• [YOUR OBJECTIVE] Below are records; give the number of their lines that hold the word "agent", and write nothing more.

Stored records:
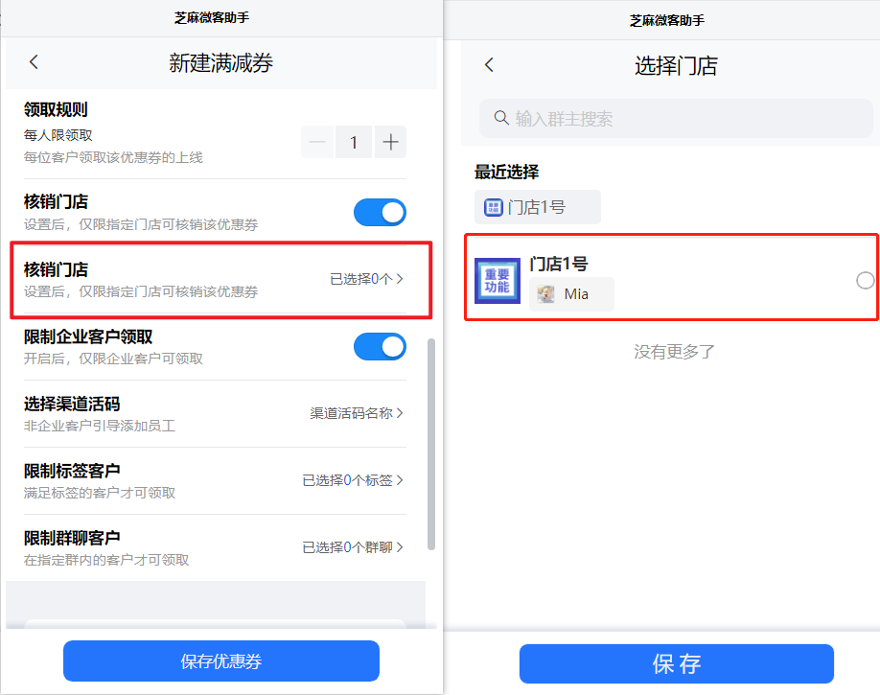880x695 pixels.
Task: Select recent choice 门店1号 chip
Action: pyautogui.click(x=537, y=207)
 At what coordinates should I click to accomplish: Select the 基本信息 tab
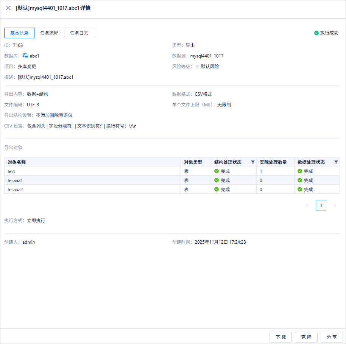click(x=19, y=33)
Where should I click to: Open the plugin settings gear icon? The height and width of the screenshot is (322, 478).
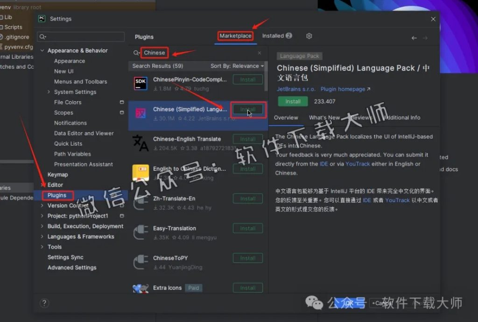pos(308,36)
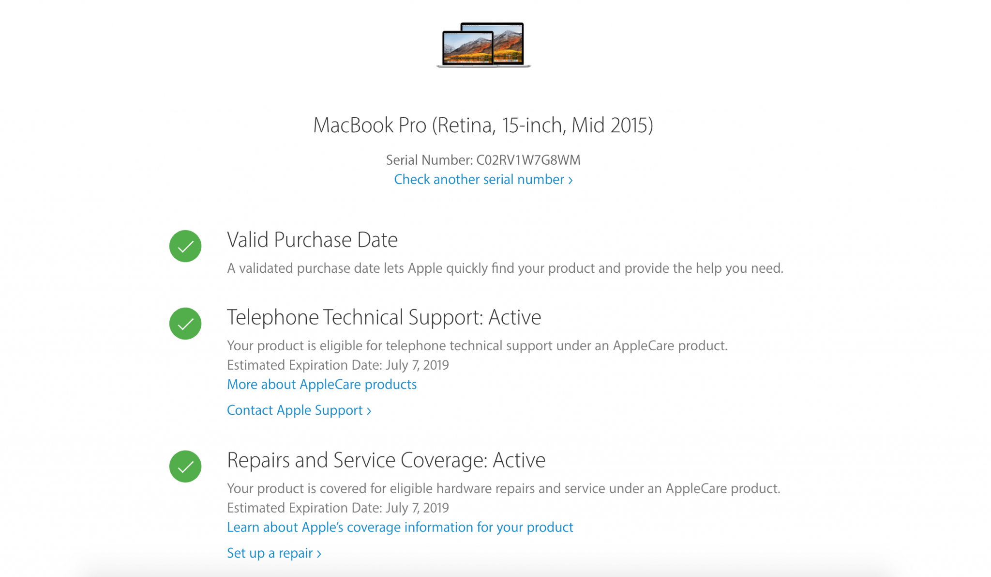Open More about AppleCare products link
This screenshot has height=577, width=991.
click(x=322, y=384)
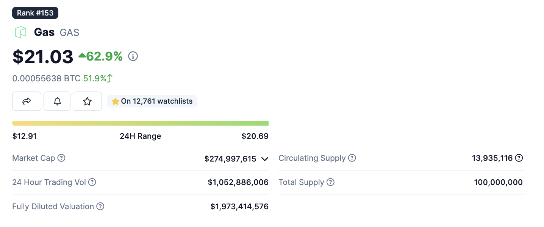Click the On 12,761 watchlists badge
The height and width of the screenshot is (227, 544).
(x=152, y=101)
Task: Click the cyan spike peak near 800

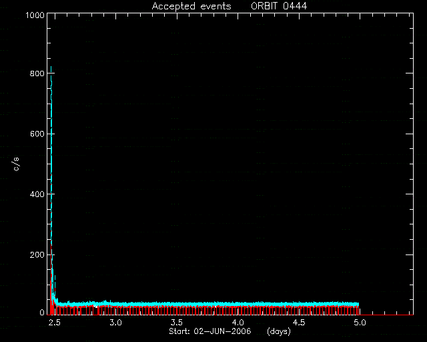Action: coord(51,67)
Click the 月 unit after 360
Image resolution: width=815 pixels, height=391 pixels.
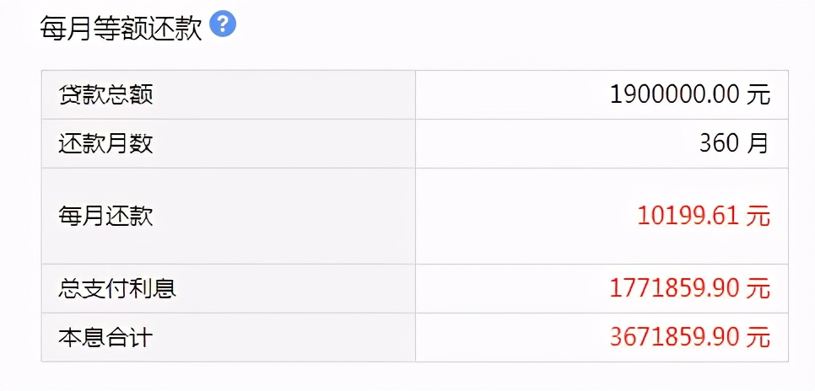(x=758, y=144)
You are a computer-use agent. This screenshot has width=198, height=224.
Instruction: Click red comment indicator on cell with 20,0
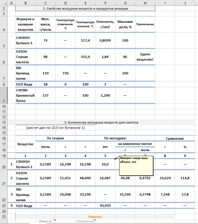click(x=115, y=159)

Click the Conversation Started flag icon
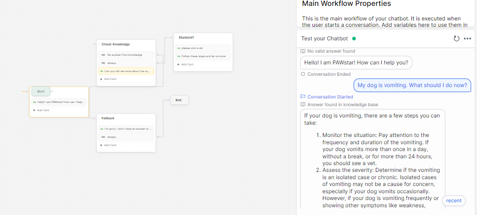(x=303, y=97)
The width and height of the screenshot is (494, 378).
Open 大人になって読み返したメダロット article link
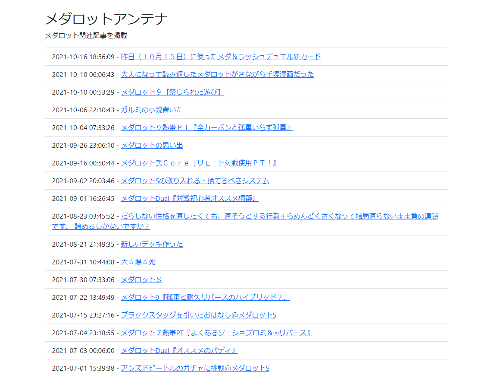tap(217, 74)
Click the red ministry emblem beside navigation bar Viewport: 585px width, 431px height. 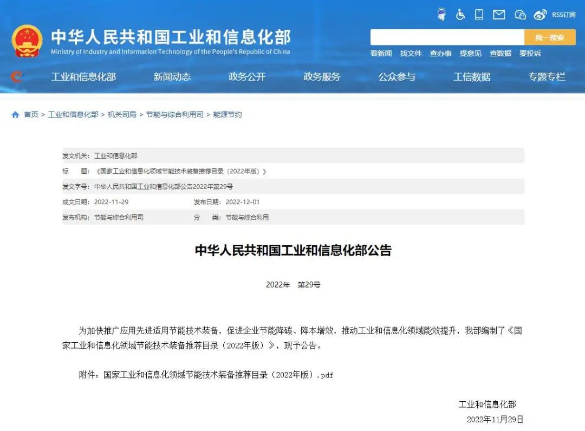click(x=16, y=76)
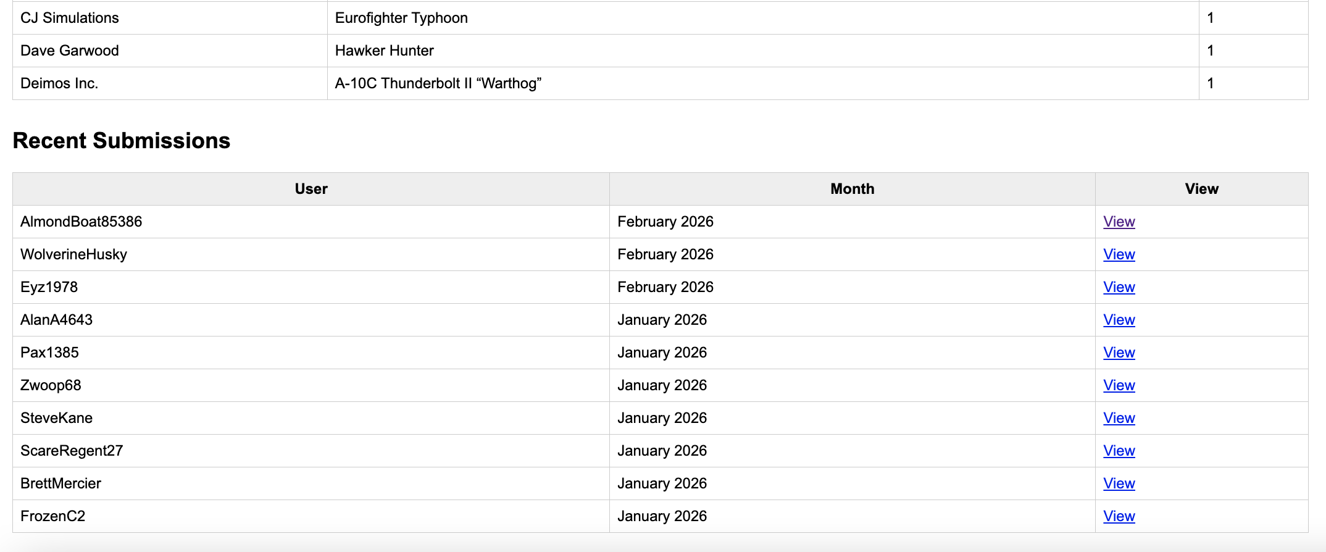This screenshot has height=552, width=1326.
Task: Open the View link for AlmondBoat85386
Action: coord(1119,222)
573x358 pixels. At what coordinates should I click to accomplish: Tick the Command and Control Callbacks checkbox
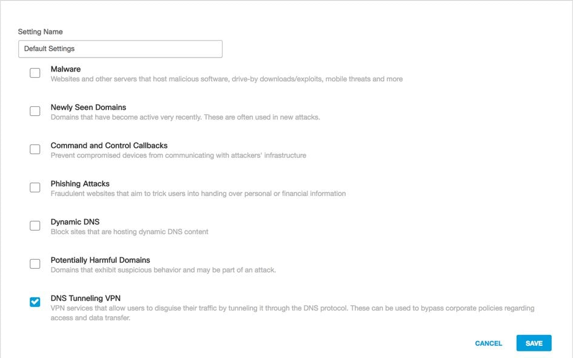(35, 149)
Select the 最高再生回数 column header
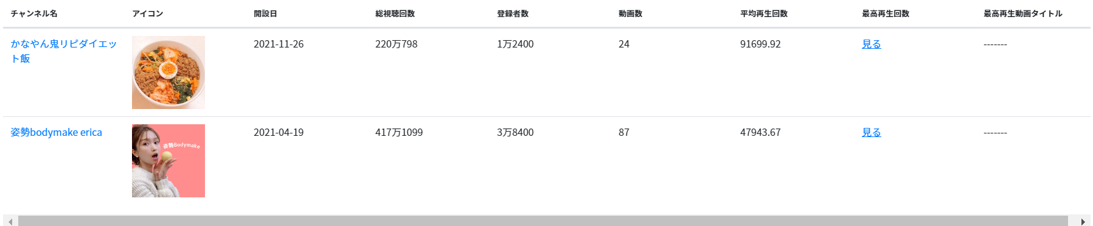The width and height of the screenshot is (1093, 226). [x=886, y=13]
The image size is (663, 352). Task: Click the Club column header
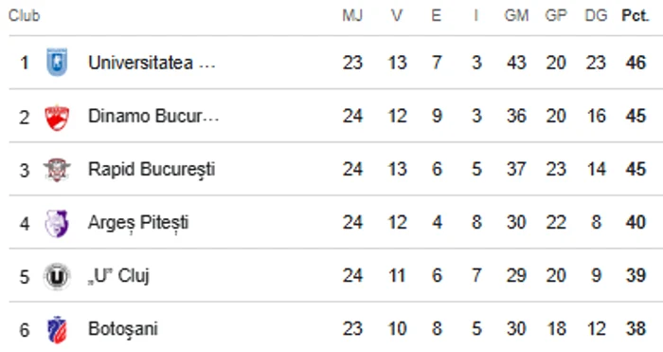pyautogui.click(x=24, y=16)
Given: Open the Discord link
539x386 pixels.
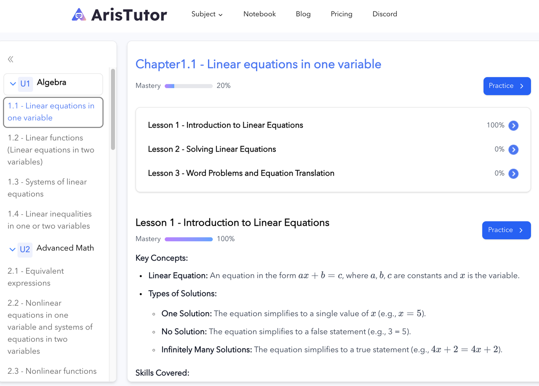Looking at the screenshot, I should pos(385,14).
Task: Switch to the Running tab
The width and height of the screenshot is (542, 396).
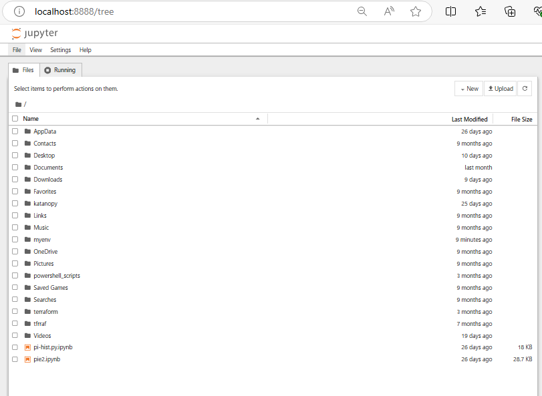Action: click(x=60, y=69)
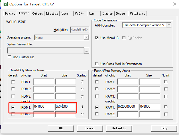This screenshot has width=179, height=135.
Task: Select the ROM1 Startup radio button
Action: (x=82, y=82)
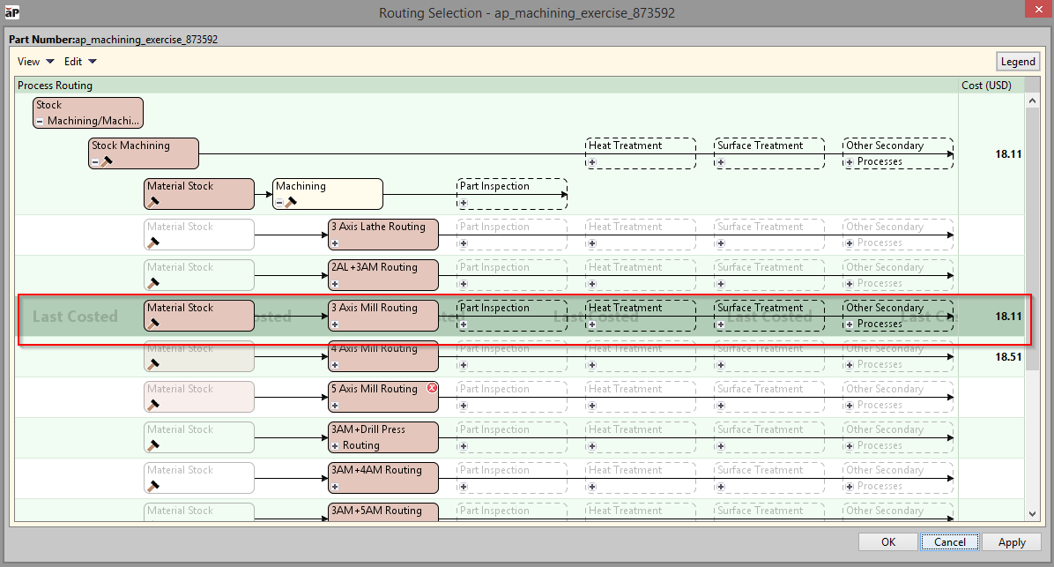
Task: Expand the 2AL+3AM Routing node
Action: coord(335,283)
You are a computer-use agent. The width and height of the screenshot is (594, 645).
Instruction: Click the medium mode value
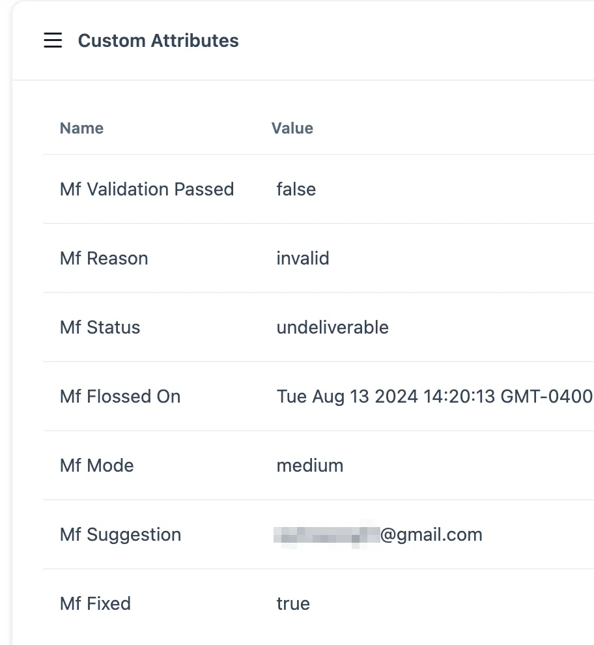tap(310, 466)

• [WORKED SOLUTION] 2